Single nucleotide polymorphisms (SNPs) are the most abundant variations in genomes and, therefore, constitute a powerful tool for mapping and marker-assisted breeding. These markers are replacing microsatellites in many model and non-model plants for saturating genetic maps [10, 33]. In genomes that have been poorly studied, sequence availability is the limiting factor for the discovery of SNPs.
Expressed sequenced tags (ESTs) represent a valuable sequence resource for research and breeding as they provide comprehensive information regarding the transcriptome. ESTs have played significant roles in accelerating gene discovery, allowing large-scale expression analysis, improving genome annotation, elucidating phylogenetic relationships and facilitating breeding programs for both plants and animals by providing SSRs and SNPs markers [6, 8, 11, 34–37].
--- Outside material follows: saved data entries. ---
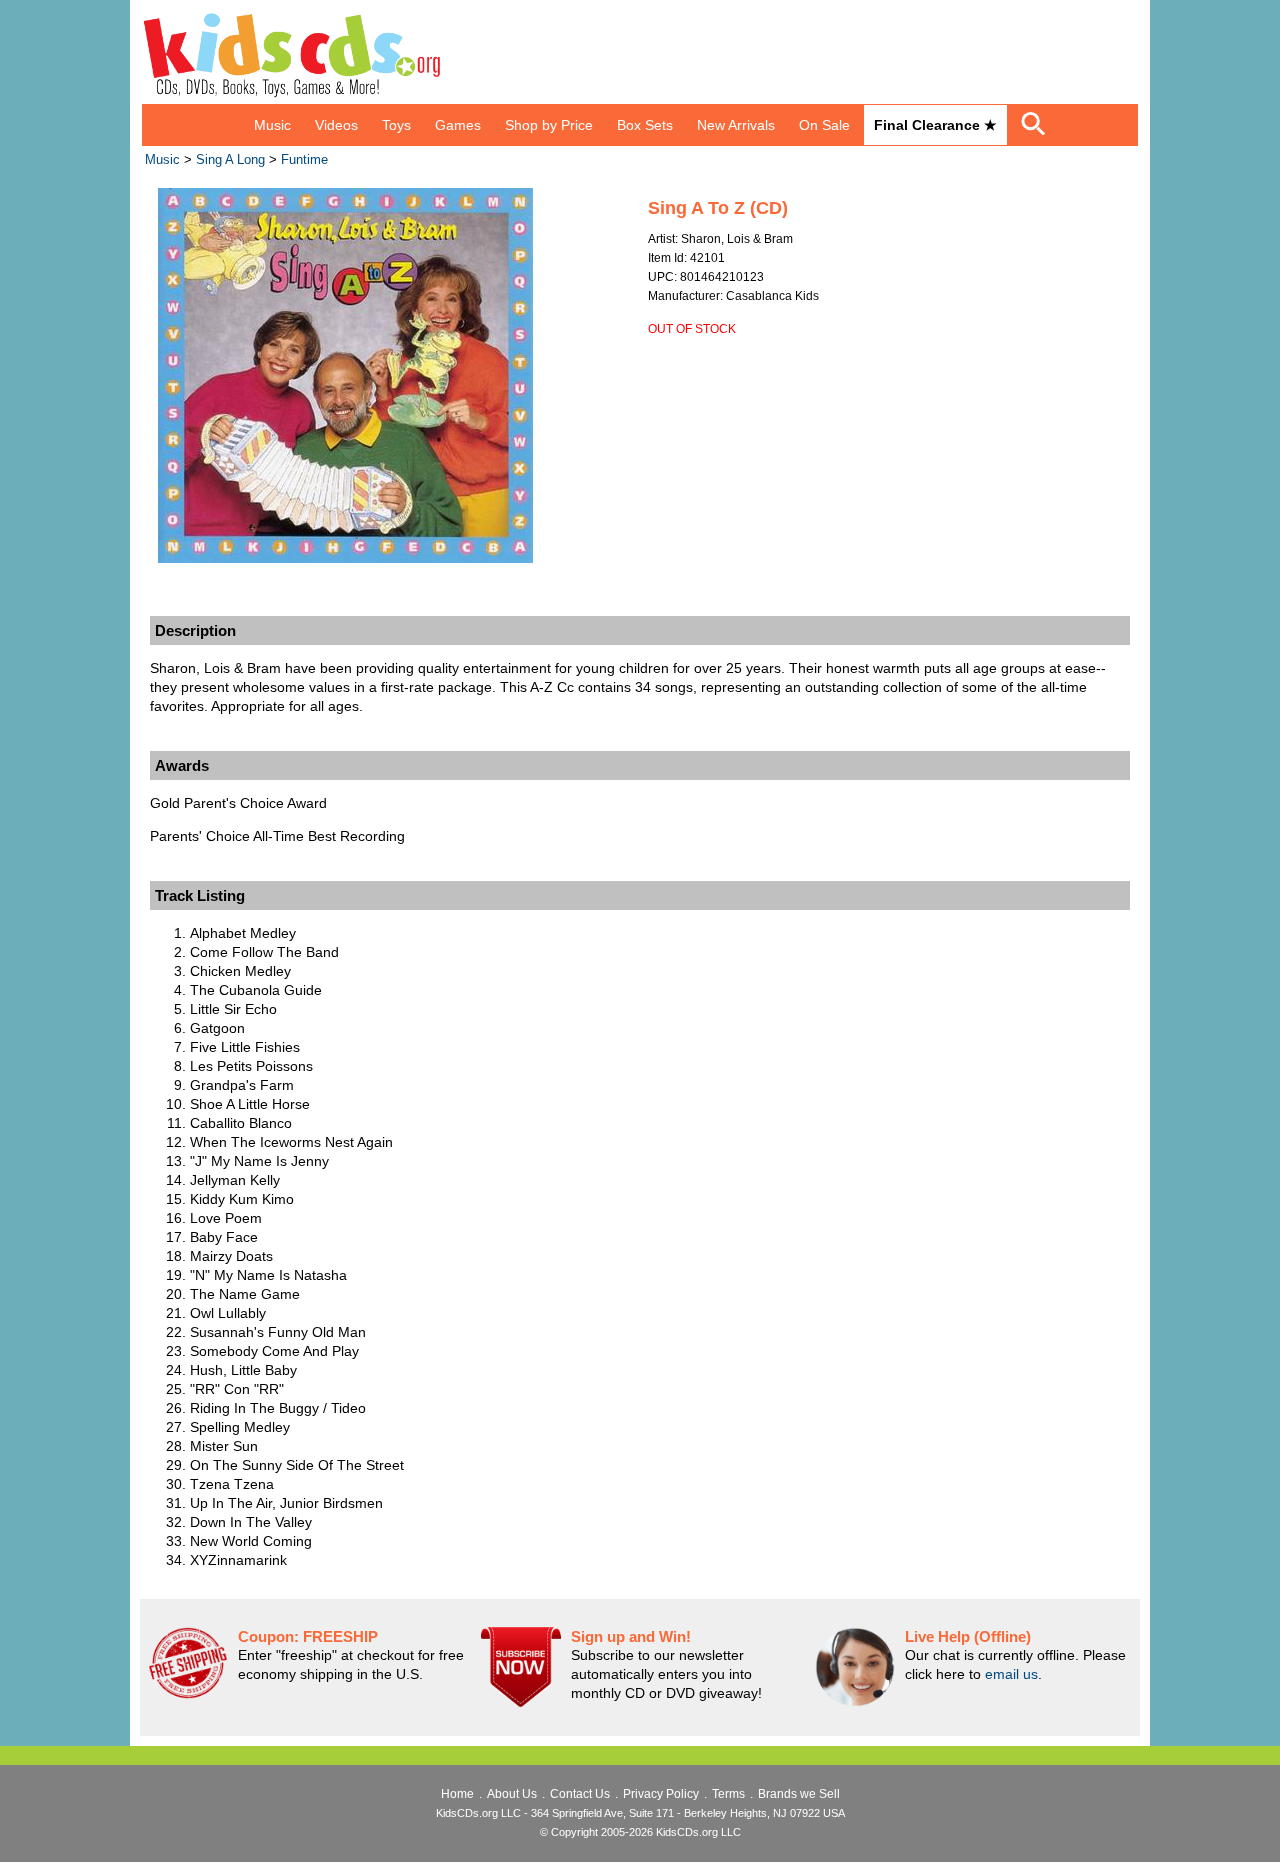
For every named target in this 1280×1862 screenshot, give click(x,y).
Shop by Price (549, 125)
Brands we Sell (799, 1794)
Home (457, 1794)
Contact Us (580, 1794)
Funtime (304, 160)
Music (272, 125)
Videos (336, 125)
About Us (512, 1794)
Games (458, 125)
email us (1011, 1674)
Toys (396, 125)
Currently, there are more than 66 million ESTs in the NCBI public collection . However, less than 1,000 EST sequences are available for Cucurbita spp (C. maxima, C. moschata and C. pepo), and approximately 500,000 for all the species in the Cucurbitaceae family, most of them of cucumber and melon, included in the ICUGI Cucurbit Genomics Database , as compared to more than 1.5 and 2 million ESTs available for Arabidopsis and maize, respectively.
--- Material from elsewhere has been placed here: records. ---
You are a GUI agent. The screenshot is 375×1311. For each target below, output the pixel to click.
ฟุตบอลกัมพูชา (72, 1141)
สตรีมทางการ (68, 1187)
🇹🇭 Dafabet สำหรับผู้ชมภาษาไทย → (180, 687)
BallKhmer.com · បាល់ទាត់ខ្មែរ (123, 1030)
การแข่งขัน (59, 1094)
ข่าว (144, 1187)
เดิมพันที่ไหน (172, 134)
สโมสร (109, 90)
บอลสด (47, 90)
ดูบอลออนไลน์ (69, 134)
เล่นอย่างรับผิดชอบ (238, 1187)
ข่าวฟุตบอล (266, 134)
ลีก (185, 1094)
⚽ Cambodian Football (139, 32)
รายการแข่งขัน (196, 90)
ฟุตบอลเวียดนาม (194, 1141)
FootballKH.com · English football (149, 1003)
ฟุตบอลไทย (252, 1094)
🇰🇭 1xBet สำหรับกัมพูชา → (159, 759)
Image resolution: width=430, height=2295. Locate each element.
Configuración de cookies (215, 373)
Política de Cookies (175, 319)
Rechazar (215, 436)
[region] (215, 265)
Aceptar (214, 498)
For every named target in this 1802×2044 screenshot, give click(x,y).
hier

Recent advances in next-generation sequencing technologies allow us the large scale generation of ESTs efficiently and cost-effectively [39, 40]. There are increasing studies in which 454 technologies, combined or not with Solexa/Illumina, are used to characterize transcriptomes in cereals and legumes [41–43]. Even in model species, such as Arabidopsis, this deep sequencing is allowing to identify new transcripts not present in previous ESTs collections . Also specific transcriptomes are being generated in species for which previous genomic resources are lacking [45–47]. The new transcripts are being used for microarrays design , and also for high throughput SSRs or SNPs identification. SNP detection is performed by aligning raw reads from different genotypes to a reference genome or transcriptome previously available, as in maize, cucumber and even in poliploid species such as Brassica napus [49–51]. De novo assembly of raw sequences coming from a set of genotypes, followed by pairwise comparison of the overlapping assembled reads has also successfully used in species lacking any significant genomic or transcriptomic resources .
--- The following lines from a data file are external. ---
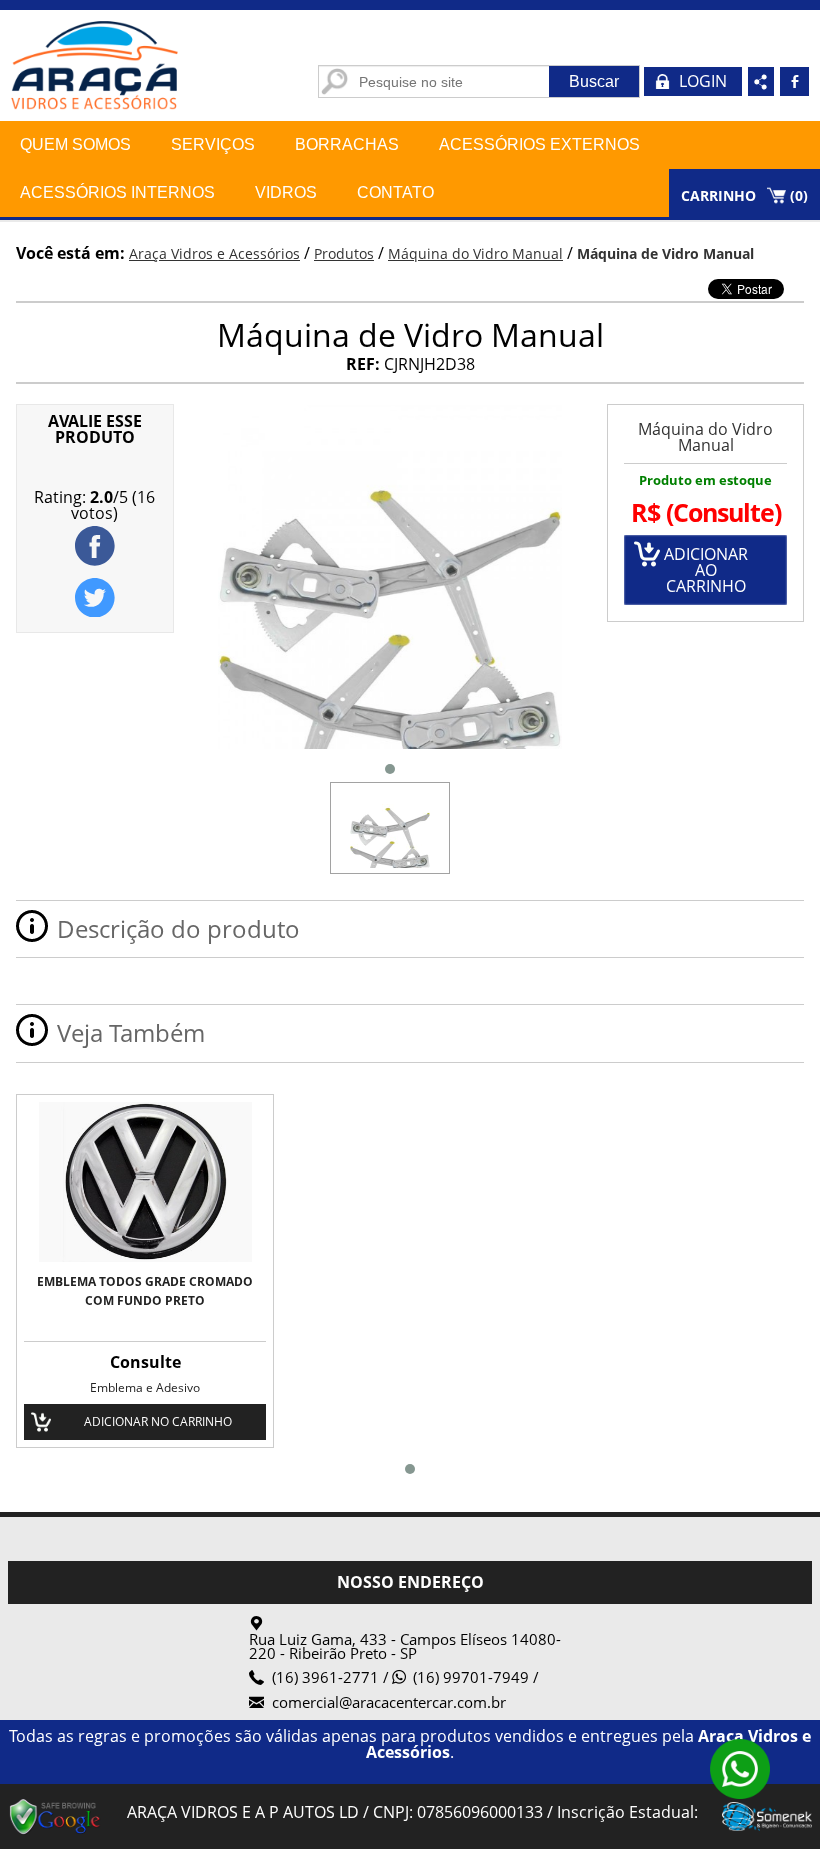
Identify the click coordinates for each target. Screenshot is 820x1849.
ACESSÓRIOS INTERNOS (117, 192)
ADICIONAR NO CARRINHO (158, 1421)
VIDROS (286, 192)
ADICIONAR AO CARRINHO (706, 570)
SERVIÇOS (213, 144)
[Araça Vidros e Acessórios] (100, 116)
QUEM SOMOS (75, 144)
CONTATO (395, 192)
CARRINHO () (744, 195)
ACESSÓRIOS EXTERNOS (539, 144)
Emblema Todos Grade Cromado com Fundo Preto (145, 1291)
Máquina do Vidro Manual (705, 437)
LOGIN (703, 81)
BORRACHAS (347, 144)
In this study, we describe the generation of 49,610 Cucurbita unigenes de novo assembled from about 500.000 ESTs obtained from roots, leaves and flowers of two contrasting C. pepo cultivars (Zucchini and Scallop, belonging to the two C. pepo subspecies) using Roche/454 GS FLX Titanium massive parallel pyrosequencing technology. These unigenes are functionally annotated and represent the first C. pepo transcriptome. They have been also screened for SSR motifs and used to identify a large SNPs collection suited for high-throughput mapping purposes. This sequence will allow accelerating genetics and breeding of this crop. It is also an important advance for cucurbit genomics as it is the first genomic resource for this genus, allowing comparisons among members of the three most economically important cucurbit genera, Cucumis, Citrullus and Cucurbita.